Stored records
----------
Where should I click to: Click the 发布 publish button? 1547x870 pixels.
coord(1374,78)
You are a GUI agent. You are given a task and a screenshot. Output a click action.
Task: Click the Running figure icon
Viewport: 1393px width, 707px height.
----------
#### REQUIRED WORK:
Please transcribe the data shown above in full, exactly as it stands.

#### EXERCISE ANSWER:
Where should I click to: Click the 发布 publish button? 1547x870 pixels.
coord(1374,78)
You are a GUI agent. You are given a task and a screenshot. Output a click action.
Task: Click the Running figure icon
Viewport: 1393px width, 707px height.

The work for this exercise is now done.